Document text:
'''
Whilst death is considered a taboo subject, many people like to make plans for when they are gone, and this is where a ‘letter of wishes’ can be useful.
We all want to ensure our money, assets and possessions are passed on to our family and loved ones when we’re no longer around. And many people may have specific requests that would seem too informal to draft into a Will.
Writing a letter of wishes is one way to make your feelings known on what you would like to happen if you were to pass away.
In this guide we’ll explain how and why you might want to put your farewell wishes and requests into a letter of wishes.
What is a ‘Letter of Wishes’?
A letter of wishes is an informal document drawn up to accompany your Will and is passed onto your executor when you pass away. However, unlike a Will, a letter of wishes is not legally binding and acts only as guidance. Your executor can choose to ignore your wishes or requests if they wish.
For example, you may not have got round to discussing how you would like your funeral to be arranged. You could outline in your Will that you wish to be buried rather than cremated, and then create a letter of wishes which details other guidance on how you would like your funeral to be arranged.
The benefits of this is that you do not need to have an awkward and potentially upsetting conversation about your wishes, to ensure that your wishes and requests are acknowledged.
Unlike a Will, updates made to a letter of wishes do not need to be legally rewritten, therefore you can keep it up-to-date to reflect your circumstances with ease.
Putting together a letter of wishes can be a less intimidating way to plan ahead.
Who Deals With the Funeral Arrangements?
When you pass away it isn’t always clear who is responsible for the funeral arrangements.
When a person makes a Will the focus is usually on their assets and possessions, and who will inherit these. Less pressing is a person’s funeral arrangements.
Under the present law, the executors appointed in a Will have ownership of the body and are, technically, the decision makers for funeral arrangements.
However the funeral arrangements are often arranged by whoever chooses to step up to the plate and make arrangements. This could mean your wishes may not be fulfilled if you have not had this conversation or if you have not left a letter of wishes.
'''
Task requirements:
[1] From the guide on letters of wishes, copy the passage from "Putting together a" up to and including "left a letter of wishes.".
[2] Under the present law, who has ownership of the body, according to the guide on letters of wishes?
[3] What does the guide on letters of wishes say we all want passed on to family and loved ones? List each item.

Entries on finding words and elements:
'''
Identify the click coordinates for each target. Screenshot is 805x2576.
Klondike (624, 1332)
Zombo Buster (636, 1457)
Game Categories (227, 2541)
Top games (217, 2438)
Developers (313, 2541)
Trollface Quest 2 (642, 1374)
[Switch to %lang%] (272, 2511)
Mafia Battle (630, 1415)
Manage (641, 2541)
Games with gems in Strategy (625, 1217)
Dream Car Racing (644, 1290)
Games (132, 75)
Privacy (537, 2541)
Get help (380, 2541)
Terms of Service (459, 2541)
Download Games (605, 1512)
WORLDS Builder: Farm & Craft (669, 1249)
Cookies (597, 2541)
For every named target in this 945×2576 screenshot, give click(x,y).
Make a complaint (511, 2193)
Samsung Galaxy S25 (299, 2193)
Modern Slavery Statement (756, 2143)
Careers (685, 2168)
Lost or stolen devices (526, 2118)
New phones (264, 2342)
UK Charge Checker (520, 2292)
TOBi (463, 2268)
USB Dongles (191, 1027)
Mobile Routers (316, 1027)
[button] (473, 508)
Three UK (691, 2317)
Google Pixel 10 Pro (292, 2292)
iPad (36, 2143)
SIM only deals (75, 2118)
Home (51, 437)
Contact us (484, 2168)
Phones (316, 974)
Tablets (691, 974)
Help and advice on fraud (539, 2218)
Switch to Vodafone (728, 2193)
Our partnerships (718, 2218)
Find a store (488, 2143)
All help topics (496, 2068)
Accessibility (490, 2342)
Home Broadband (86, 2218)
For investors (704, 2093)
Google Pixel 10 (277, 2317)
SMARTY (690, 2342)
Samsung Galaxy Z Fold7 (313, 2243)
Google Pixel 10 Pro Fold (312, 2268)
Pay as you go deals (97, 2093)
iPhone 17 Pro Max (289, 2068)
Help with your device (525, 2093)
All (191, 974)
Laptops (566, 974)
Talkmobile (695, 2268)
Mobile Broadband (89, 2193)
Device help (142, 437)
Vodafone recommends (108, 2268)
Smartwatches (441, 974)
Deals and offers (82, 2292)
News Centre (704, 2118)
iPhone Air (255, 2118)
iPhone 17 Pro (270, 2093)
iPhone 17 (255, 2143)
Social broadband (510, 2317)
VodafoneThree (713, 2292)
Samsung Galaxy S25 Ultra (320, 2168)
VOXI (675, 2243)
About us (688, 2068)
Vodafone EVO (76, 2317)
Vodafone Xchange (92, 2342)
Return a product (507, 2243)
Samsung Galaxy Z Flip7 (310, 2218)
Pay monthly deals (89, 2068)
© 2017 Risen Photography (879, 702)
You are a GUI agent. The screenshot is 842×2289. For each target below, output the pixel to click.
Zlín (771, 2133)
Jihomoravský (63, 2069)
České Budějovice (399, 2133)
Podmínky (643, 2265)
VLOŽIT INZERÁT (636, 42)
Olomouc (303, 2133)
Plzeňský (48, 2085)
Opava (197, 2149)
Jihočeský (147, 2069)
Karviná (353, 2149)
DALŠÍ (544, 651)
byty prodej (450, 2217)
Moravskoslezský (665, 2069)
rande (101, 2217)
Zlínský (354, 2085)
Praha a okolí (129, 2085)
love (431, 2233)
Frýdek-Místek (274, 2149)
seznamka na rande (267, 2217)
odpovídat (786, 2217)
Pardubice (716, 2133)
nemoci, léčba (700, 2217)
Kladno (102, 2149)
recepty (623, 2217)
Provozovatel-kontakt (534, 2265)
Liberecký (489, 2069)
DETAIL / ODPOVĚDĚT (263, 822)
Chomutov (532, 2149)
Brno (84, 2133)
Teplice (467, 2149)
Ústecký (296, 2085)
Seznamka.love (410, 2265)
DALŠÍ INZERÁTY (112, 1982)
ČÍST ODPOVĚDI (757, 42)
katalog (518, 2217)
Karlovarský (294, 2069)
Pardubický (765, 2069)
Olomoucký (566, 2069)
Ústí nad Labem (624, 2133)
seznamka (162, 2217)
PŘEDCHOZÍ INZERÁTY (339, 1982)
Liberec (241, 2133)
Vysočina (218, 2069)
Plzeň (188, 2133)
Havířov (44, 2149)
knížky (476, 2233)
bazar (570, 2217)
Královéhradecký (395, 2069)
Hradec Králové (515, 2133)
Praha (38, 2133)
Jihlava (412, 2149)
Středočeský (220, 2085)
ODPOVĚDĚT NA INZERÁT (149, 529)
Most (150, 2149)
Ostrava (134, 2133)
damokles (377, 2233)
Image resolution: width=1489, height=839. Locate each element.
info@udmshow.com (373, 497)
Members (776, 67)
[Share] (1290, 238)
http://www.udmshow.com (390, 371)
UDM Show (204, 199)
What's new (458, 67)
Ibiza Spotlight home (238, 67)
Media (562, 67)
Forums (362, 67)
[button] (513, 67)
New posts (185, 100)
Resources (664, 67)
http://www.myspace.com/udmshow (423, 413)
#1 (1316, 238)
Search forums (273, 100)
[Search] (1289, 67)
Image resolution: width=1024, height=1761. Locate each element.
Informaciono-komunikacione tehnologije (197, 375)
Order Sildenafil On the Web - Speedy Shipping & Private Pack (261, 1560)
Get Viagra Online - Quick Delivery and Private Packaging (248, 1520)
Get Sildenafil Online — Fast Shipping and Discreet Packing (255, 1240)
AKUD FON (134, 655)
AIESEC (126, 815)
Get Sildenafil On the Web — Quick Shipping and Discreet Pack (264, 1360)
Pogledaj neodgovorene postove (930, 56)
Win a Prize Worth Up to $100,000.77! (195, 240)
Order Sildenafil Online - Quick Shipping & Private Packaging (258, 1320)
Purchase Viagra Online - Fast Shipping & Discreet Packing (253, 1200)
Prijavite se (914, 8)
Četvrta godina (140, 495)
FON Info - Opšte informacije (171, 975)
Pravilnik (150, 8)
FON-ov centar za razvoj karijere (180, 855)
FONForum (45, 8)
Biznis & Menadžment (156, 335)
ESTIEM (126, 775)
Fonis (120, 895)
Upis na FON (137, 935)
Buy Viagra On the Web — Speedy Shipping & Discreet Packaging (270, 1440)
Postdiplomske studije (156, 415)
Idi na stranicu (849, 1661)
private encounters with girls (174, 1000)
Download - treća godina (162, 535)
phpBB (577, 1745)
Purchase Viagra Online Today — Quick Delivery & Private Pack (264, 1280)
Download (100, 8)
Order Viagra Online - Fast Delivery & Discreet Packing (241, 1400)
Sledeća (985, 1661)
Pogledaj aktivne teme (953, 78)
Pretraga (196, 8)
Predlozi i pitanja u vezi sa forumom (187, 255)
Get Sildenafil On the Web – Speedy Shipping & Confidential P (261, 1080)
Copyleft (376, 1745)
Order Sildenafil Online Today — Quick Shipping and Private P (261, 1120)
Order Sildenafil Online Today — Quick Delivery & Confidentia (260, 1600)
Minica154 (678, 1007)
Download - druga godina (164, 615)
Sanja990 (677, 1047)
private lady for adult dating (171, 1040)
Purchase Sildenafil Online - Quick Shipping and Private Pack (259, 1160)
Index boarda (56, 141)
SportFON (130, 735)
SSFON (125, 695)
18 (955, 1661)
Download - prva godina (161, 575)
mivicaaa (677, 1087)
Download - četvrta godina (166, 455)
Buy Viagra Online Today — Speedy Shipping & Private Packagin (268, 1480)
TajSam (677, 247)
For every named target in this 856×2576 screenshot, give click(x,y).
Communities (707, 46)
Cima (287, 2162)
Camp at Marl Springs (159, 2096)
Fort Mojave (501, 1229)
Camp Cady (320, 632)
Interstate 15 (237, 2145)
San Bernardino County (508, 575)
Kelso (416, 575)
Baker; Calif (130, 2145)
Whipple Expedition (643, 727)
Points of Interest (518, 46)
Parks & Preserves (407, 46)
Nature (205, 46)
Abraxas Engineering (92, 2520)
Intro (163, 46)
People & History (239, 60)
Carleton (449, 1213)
'''
The solutions:
[1]
Putting together a letter of wishes can be a less intimidating way to plan ahead.
Who Deals With the Funeral Arrangements?
When you pass away it isn’t always clear who is responsible for the funeral arrangements.
When a person makes a Will the focus is usually on their assets and possessions, and who will inherit these. Less pressing is a person’s funeral arrangements.
Under the present law, the executors appointed in a Will have ownership of the body and are, technically, the decision makers for funeral arrangements.
However the funeral arrangements are often arranged by whoever chooses to step up to the plate and make arrangements. This could mean your wishes may not be fulfilled if you have not had this conversation or if you have not left a letter of wishes.

[2] The executors appointed in a Will.

[3]
Money
Assets
Possessions